It’s been a busy week, but I managed to sneak in a quick movie (in gradual bite-sized chunks at the end of each day) which I wanted to tell you about.
The blurb: Juan is a slacker trying to reconnect with his daughter, who plans to rejoin her mother in Miami. Lazaro, Juan’s friend, is trying to connect with his own son, a persistent womanizer. They begin to notice that locals are “going crazy”, killing people and eating their flesh, and the recently deceased are returning to life. The Cuban government and the media claim that the zombies are dissidents revolting against the government. Juan starts a business to profit off of killing the zombies, but the group may soon find their own lives at risk.
On one hand, JUAN OF THE DEAD is instantly familiar: a group of bumbling anti-heroes, a mysterious infection, plenty of gruesome zombie killings… but the fact this is a Cuban zombie movie makes all the difference. For me it’s a film of interesting contrasts. The Havana backdrop appears both crumbling and beautiful (even before the apocalypse). The characters, whilst obviously living within the confines of the unique Cuban social and political system, are generally (though not always) easy to identify with. The movie feels trapped in time to an extent, yet is also quite clued-up (there’s a fast/slow zombie discussion, for example).
The plot is nothing we haven’t seen before, but JUAN OF THE DEAD is well filmed and belies its low budget. Though there are some great scenes (a mass zombie beheading being an obvious highlight) CGI is overused and the humour falls flat almost as often as it hits the mark. Those gripes apart, it’s a confident and well-paced movie, and I have little more to say than that. The cast give spirited performances and the ending, accompanied by Sid Vicious’ inimitable interpretation of My Way, is unexpectedly poignant.

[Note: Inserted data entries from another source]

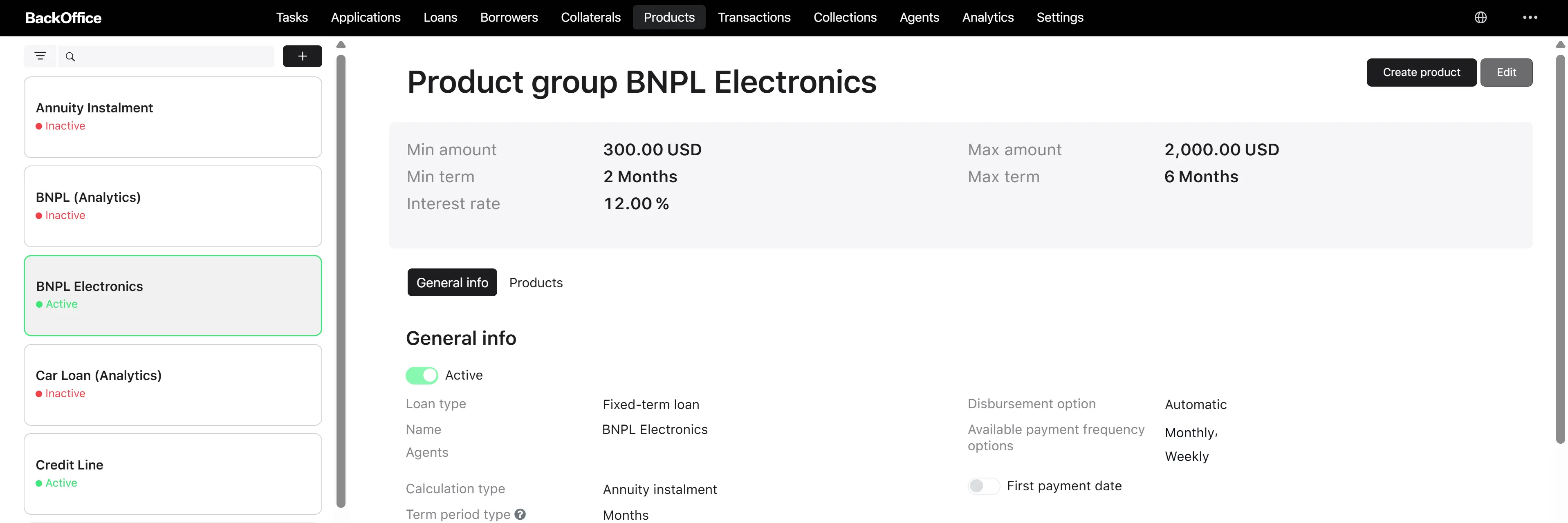Select the Credit Line product group

pos(173,474)
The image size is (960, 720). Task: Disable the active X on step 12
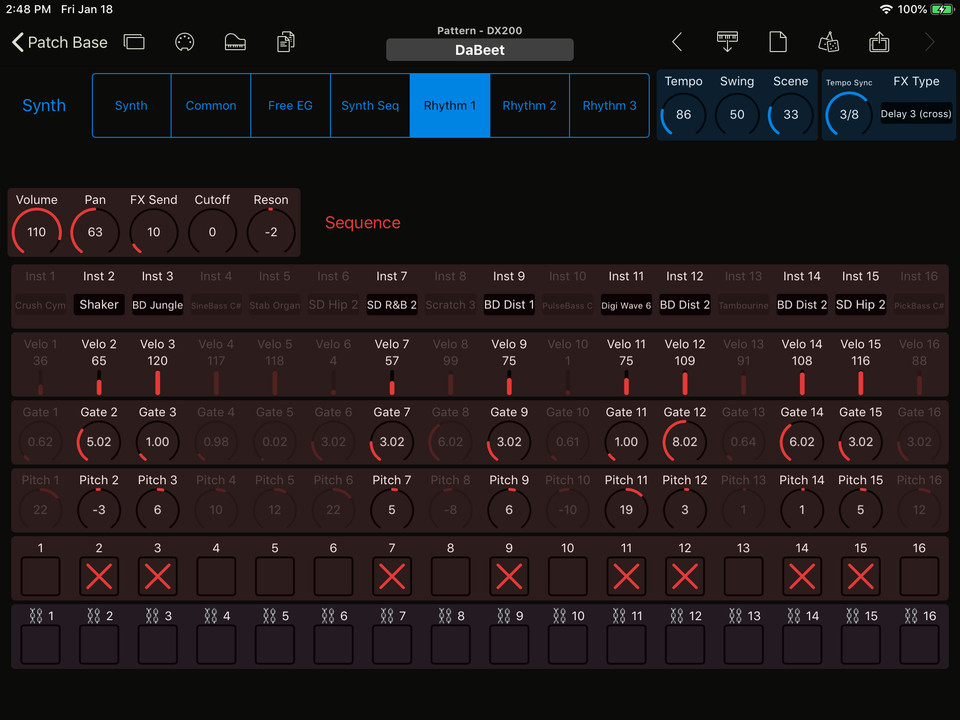point(684,576)
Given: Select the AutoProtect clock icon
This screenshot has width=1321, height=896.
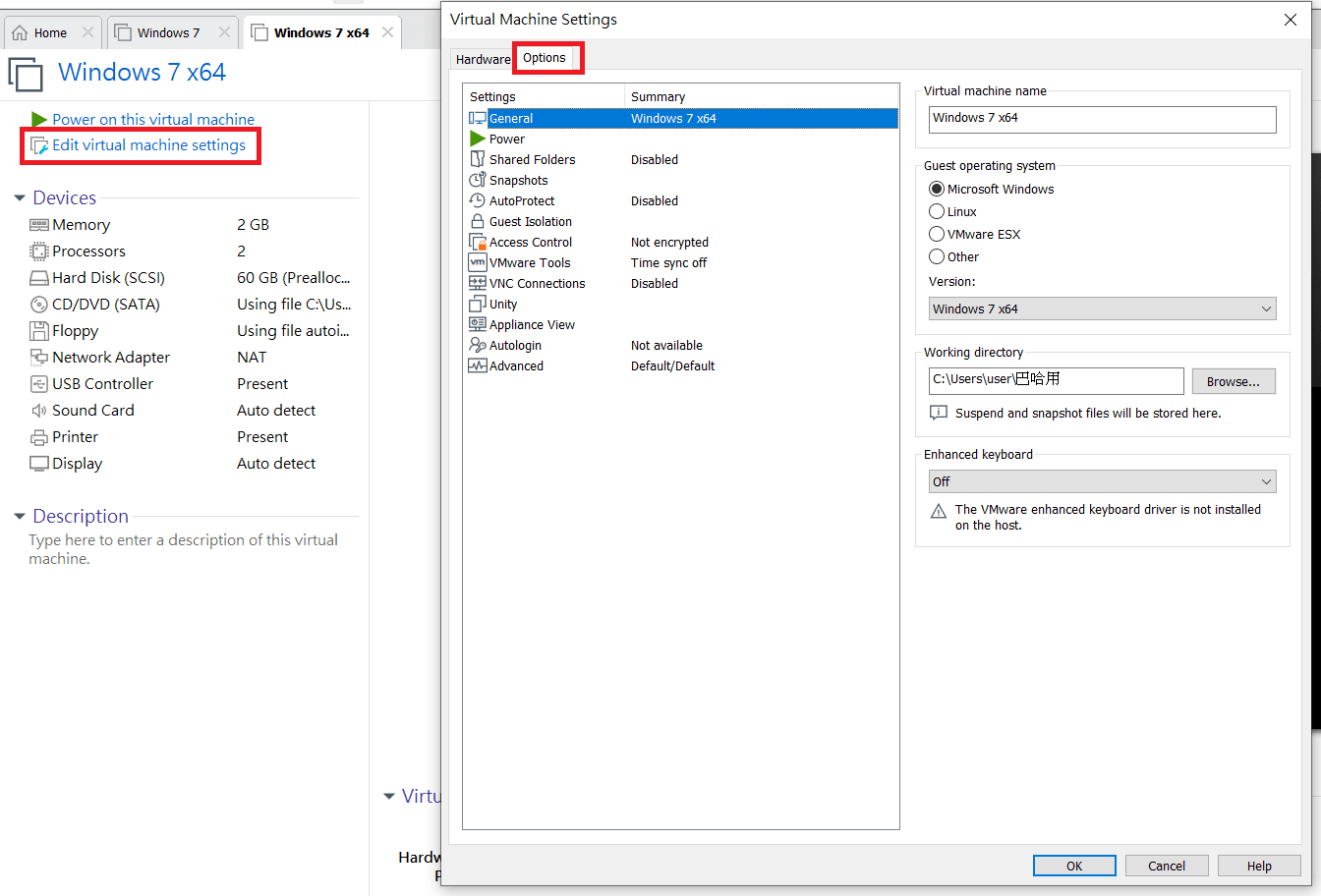Looking at the screenshot, I should 478,200.
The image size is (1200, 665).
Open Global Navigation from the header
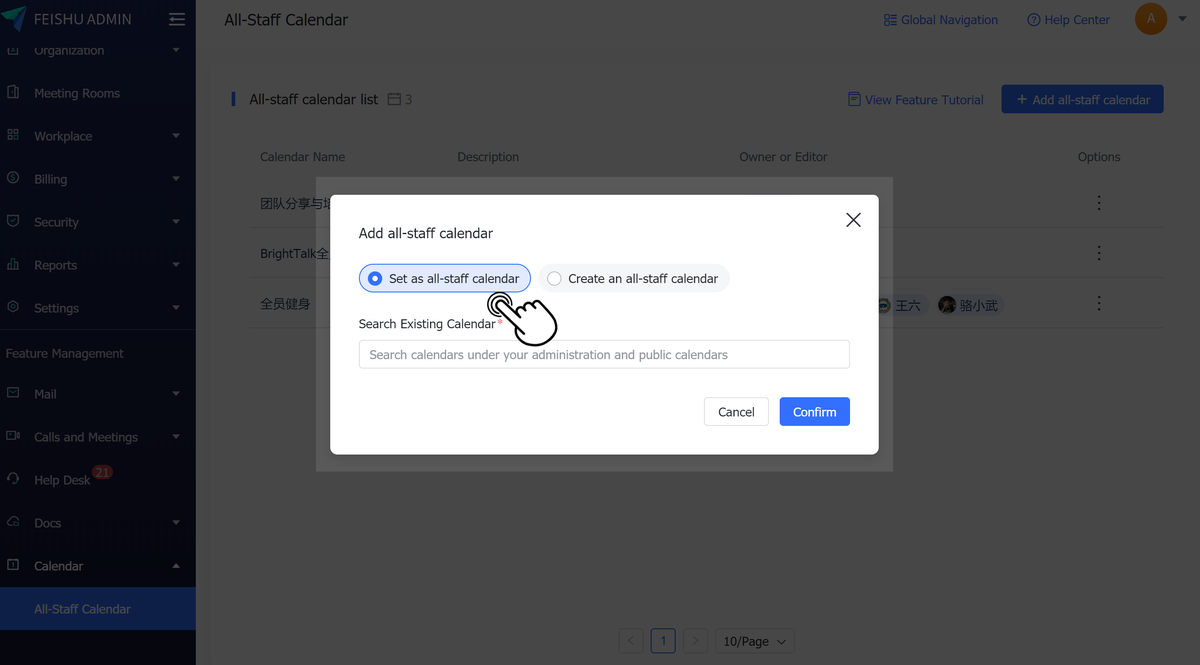click(940, 19)
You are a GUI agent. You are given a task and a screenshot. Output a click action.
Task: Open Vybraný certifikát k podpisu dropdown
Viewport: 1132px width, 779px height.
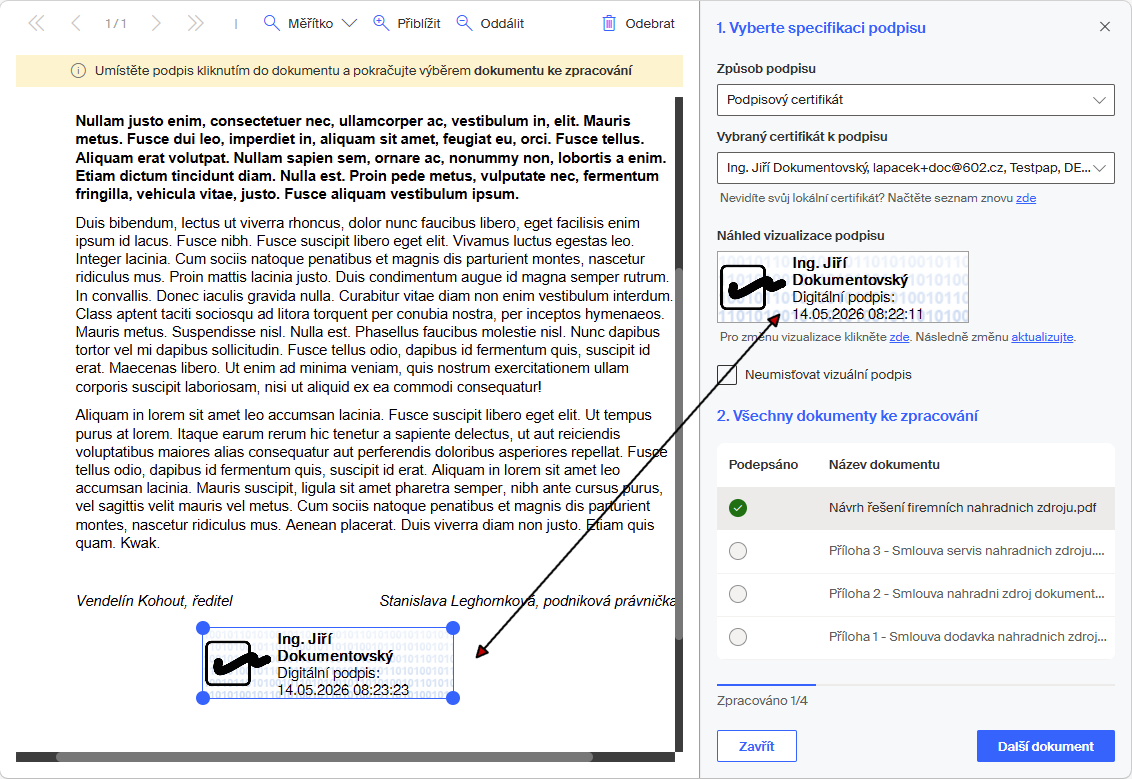click(915, 167)
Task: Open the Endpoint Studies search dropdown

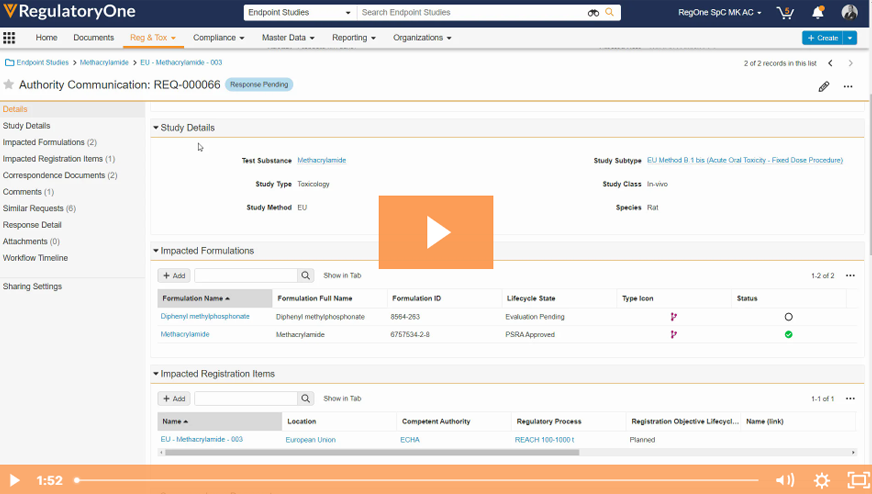Action: coord(300,13)
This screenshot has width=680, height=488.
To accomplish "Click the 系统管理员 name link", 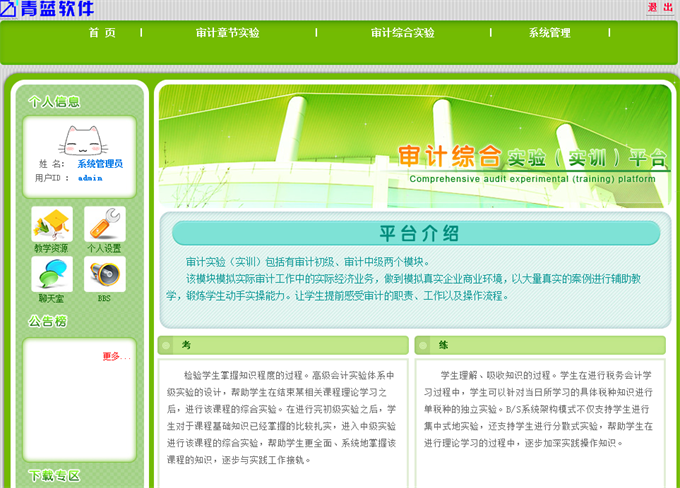I will tap(100, 163).
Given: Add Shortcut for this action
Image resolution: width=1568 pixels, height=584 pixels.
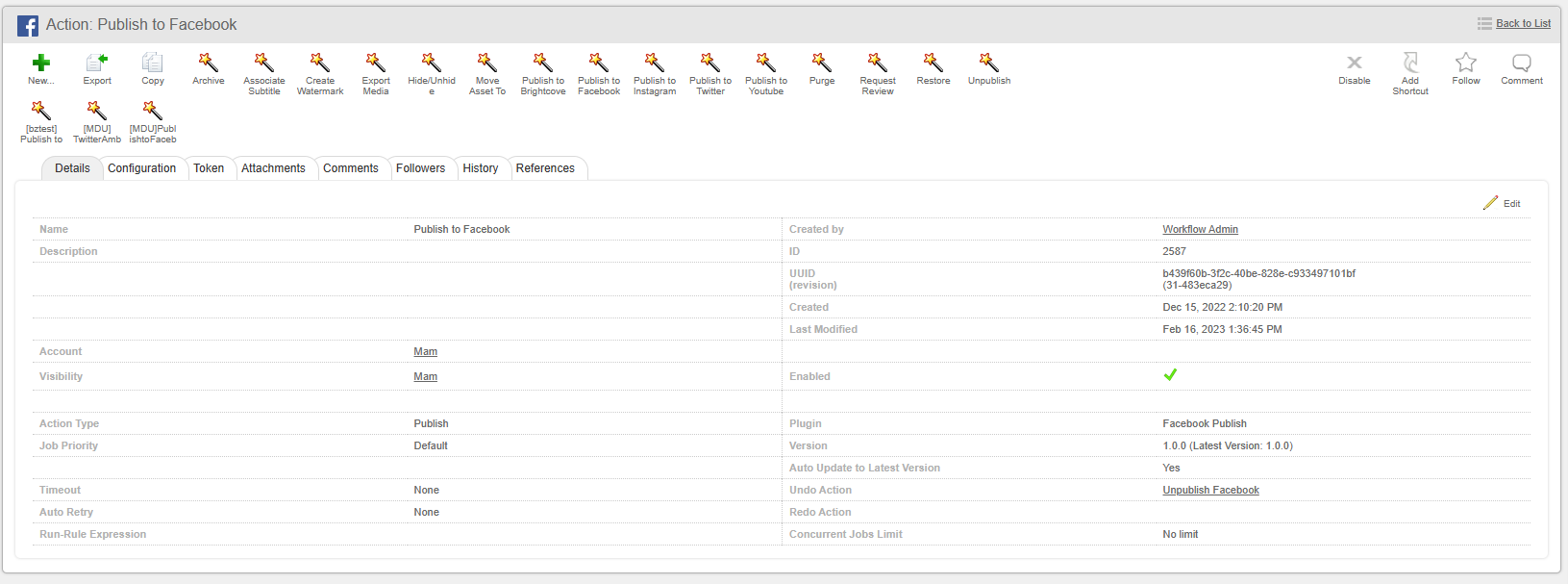Looking at the screenshot, I should click(1410, 63).
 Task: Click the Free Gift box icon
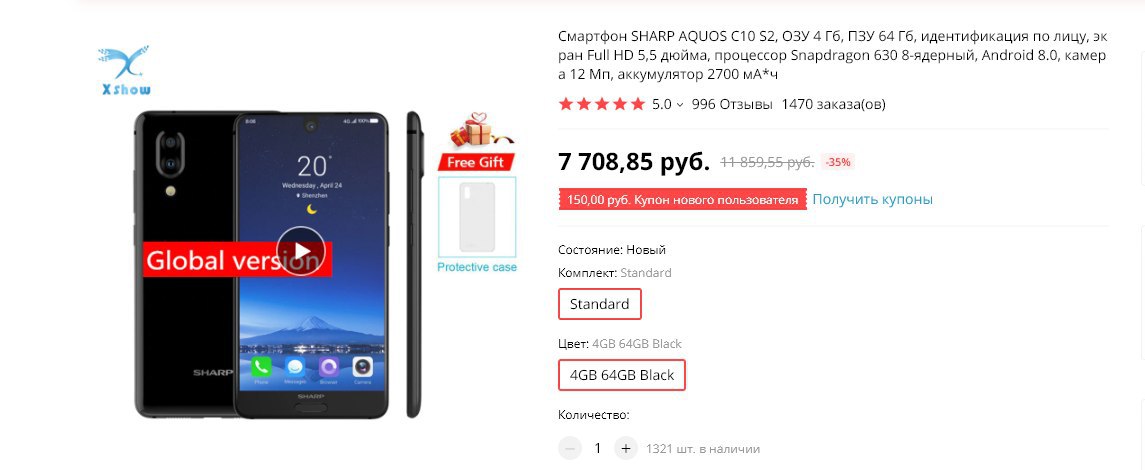point(475,129)
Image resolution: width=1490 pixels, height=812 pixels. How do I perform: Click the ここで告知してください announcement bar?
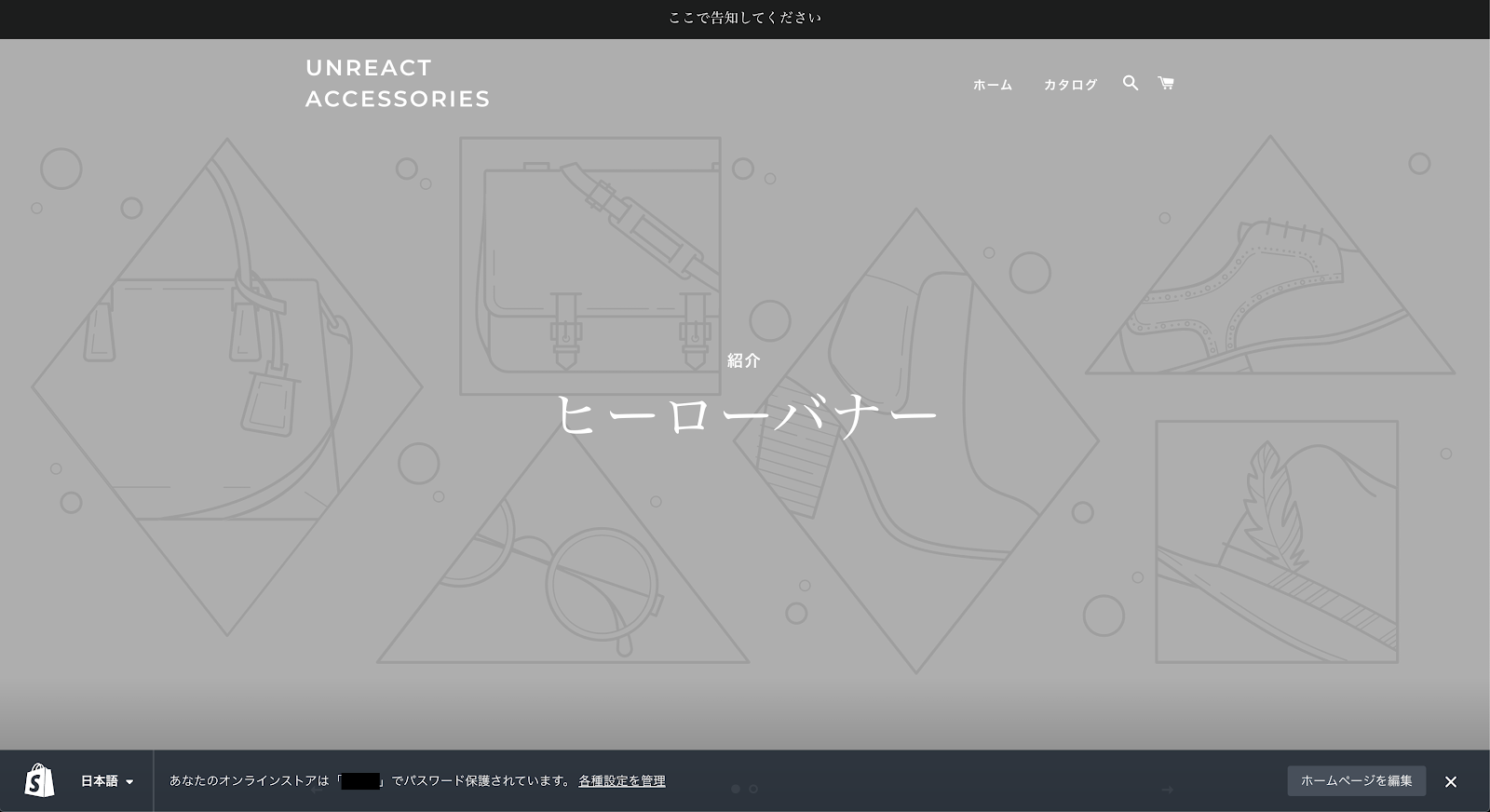[x=745, y=18]
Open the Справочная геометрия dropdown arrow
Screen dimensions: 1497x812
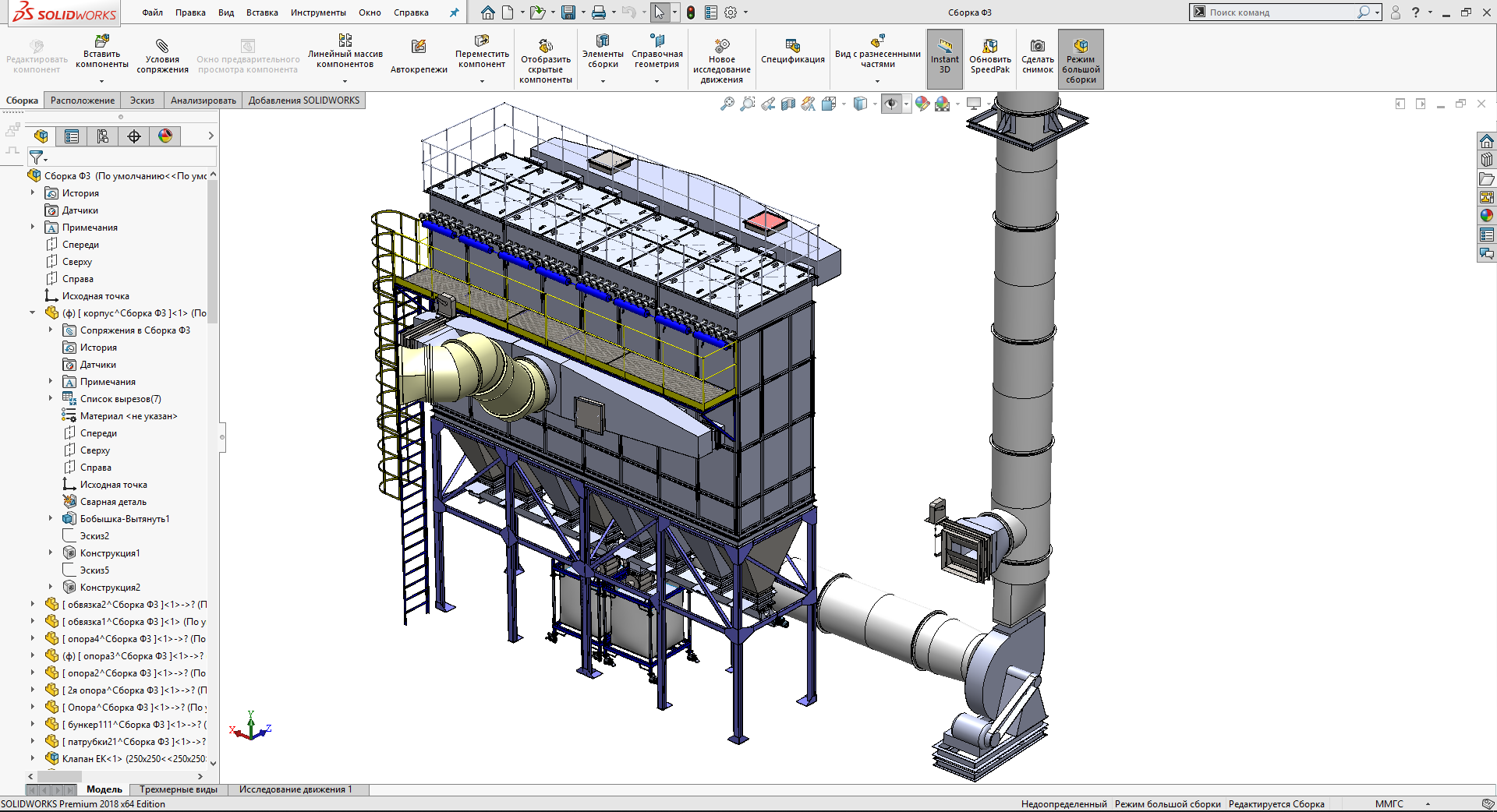[x=656, y=81]
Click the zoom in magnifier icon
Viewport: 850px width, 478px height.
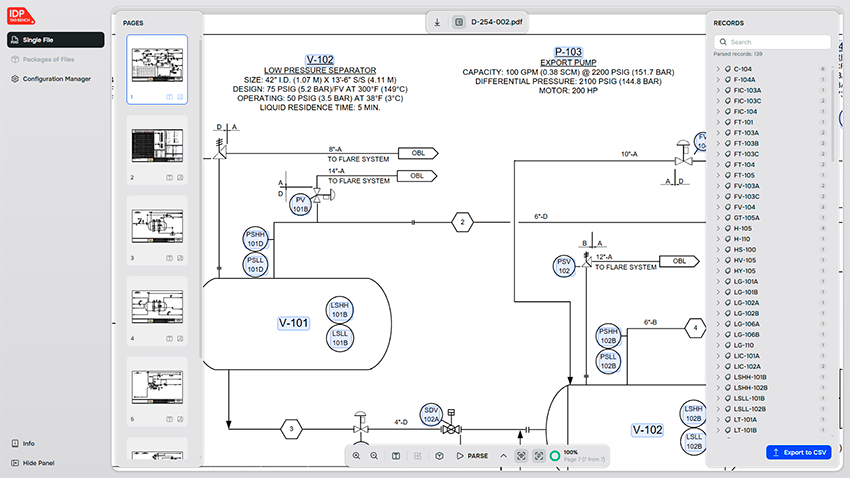click(355, 455)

The bottom line – if you’re interested in doing a spot of zombie movie sightseeing, then a visit to Cuba with JUAN OF THE DEAD is recommended. It’s widely available on DVD (US/UK) and VOD. I think you’ll probably have forgotten much of it once the (excellently visualised) end credits have finished rolling, but I’m sure you’ll have enjoyed the ride. Good, politically incorrect, blood-splattered fun!